En octobre 2002, il réunit un groupe de comédiens de sa génération avec lequel naît la Compagnie des Dramaticules. Dès lors, il interroge les notions d’interprétation et de représentation en portant un regard critique sur le jeu. En février 2003, il crée Macbett de Ionesco au Théâtre le Proscenium. Il y pose les bases de son travail sur le tempo, la dynamique et le phrasé. En octobre 2004, il illustre, par un prologue, La Symphonie Pastorale de Beethoven interprétée par l’Orchestre de Paris, sous la direction de Marek Janowski, au Théâtre Mogador. En 2005, il présente une recréation de Macbett d’Eugène Ionesco au Théâtre 13 et y interprète le rôle de Duncan. Il joue ensuite dans Rated X, création d’Angelo Pavia présentée à la MC93 à Bobigny en septembre 2006. En décembre 2007, il met en scène Hot House d’Harold Pinter, spectacle dans lequel il interprète le rôle de Lush. En janvier 2009, il met en scène Un Pinocchio de moins ! d’après Carlo Collodi ; il interprète les rôles de Geppetto, Mangefeu, le Grillon-qui-parle. Il crée Le Horla de Guy de Maupassant au Festival d’Avignon 2010. Il interprète Hérode dans Salomé d’Oscar Wilde qu’il met en scène en janvier 2011. Il met en scène Richard III de William Shakespeare au Théâtre 13 / Seine à l’automne 2012, où il interprète le rôle-titre. Il crée Affreux, bêtes et pédants au Théâtre de Châtillon en janvier 2014. Il met en scène Ubu roi d’après Alfred Jarry au Théâtre de Châtillon en novembre 2014.
La Compagnie des Dramaticules est l’invitée de l’édition 2016 du Festival de Grignan. Jérémie Le Louët et son équipe y créeront Don Quichotte d’après Miguel de Cervantès.

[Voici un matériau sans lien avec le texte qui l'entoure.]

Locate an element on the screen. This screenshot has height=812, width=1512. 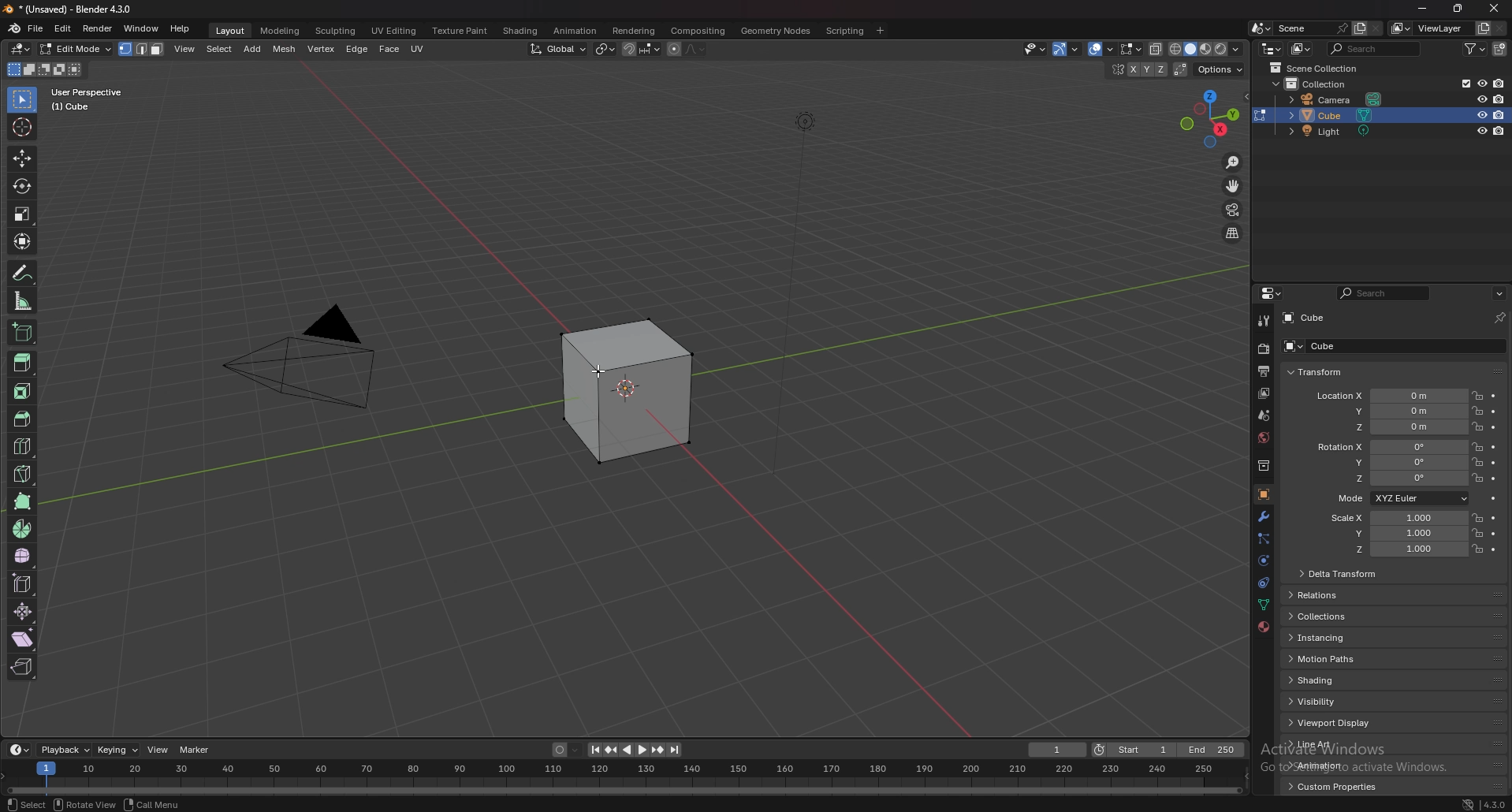
user perspective is located at coordinates (99, 99).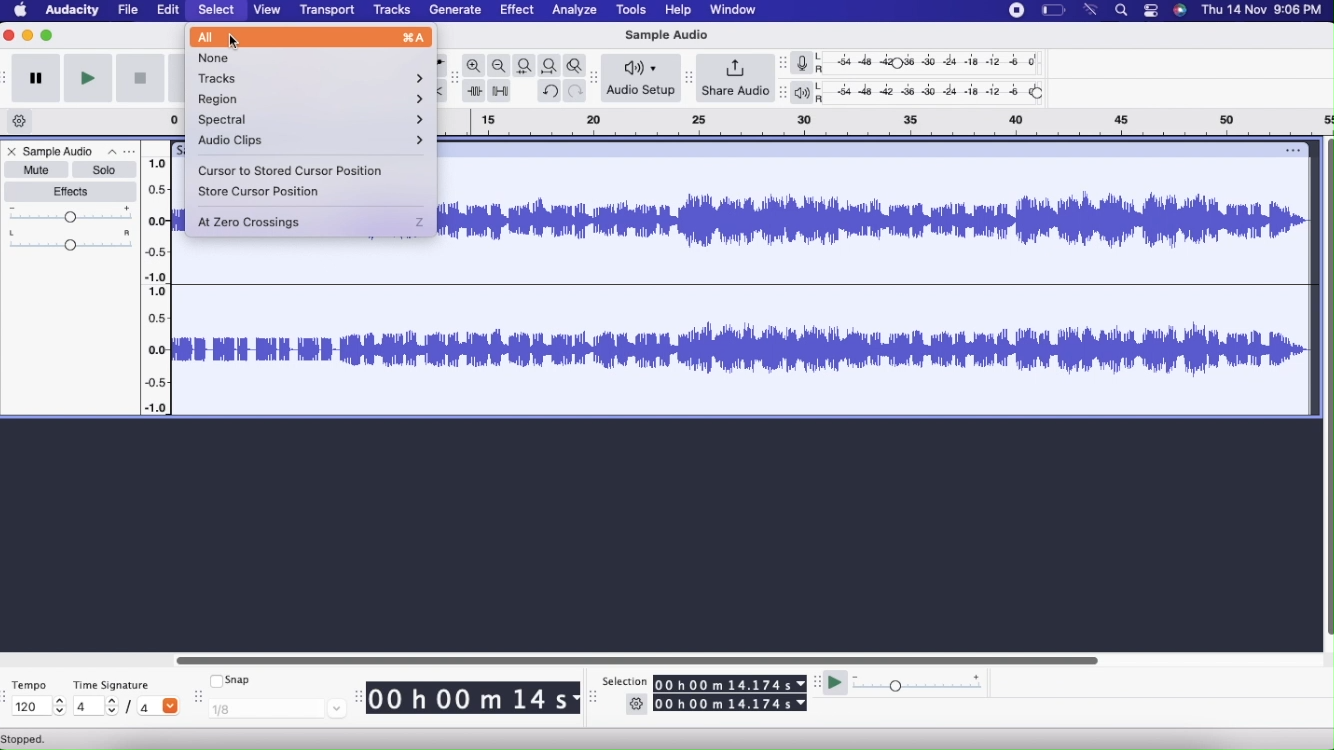  I want to click on Transport, so click(326, 11).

Les histoires et le ambiances se succèdent à un rythme fou. La troupe passe son temps à construire les vérités du roman et à les retourner, fidèle au héros de Cervantès, entre la fronde et le rêve.
Lionel Jullien – Arte Info

Un spectacle hors norme, qui fait jouer aussi le public. Un moment inoubliable.
Aurélia Bloch – France 2, Télématin

En jouant à fond sur le divertissement mais aussi sur le théâtre en construction, le metteur en scène réussit là où Orson Welles et Terry Gilliam ont échoué dans l’adaptation de ce roman épique. Et c’est un exploit.
Stéphane Capron – France Inter – Chronique à écouter ici

Celui qui a déjà monté Ionesco, Jarry et Shakespeare sait casser la théâtralité tout en la célébrant, jouer en déjouant. Sa rage à faire entendre la parole radicale de Cervantès, sa défence des marginaux et notre réel besoin de chevalerie aujourd’hui est réjouissante.
Fabienne Pascaud – Télérama – Lire l’article intégral ici

Une adaptation inspirée et audacieuse de Jérémie Le Louët et de sa Compagnie des Dramaticules.
Etienne Sorin – Le Figaro

Nos six acteurs maîtrisent avec brio les changements de rôles et de jeu. Le duo formé par Jérémie Le Louët (Don Quichotte) et Julien Buchy (Sancho Panza) est détonant.
Philippe Chevilley – Les Echos

Drôlement culotté et sacrement intelligent ! Don Quichotte par Jérémie Le Louët, c’est une formidable machine théâtrale.
Denis Sanglard – Unfauteuilpourlorchestre.com

La mise en scène est paradoxale. A la fois classique, moderne, audacieuse, désordonnée, tour à tour burlesque et grave, comme si le héros, dans sa déconfiture, proposait autre chose de plus grand, de plus généreux que la réussite et les honneurs, un réel plus réel, un vrai plus vrai.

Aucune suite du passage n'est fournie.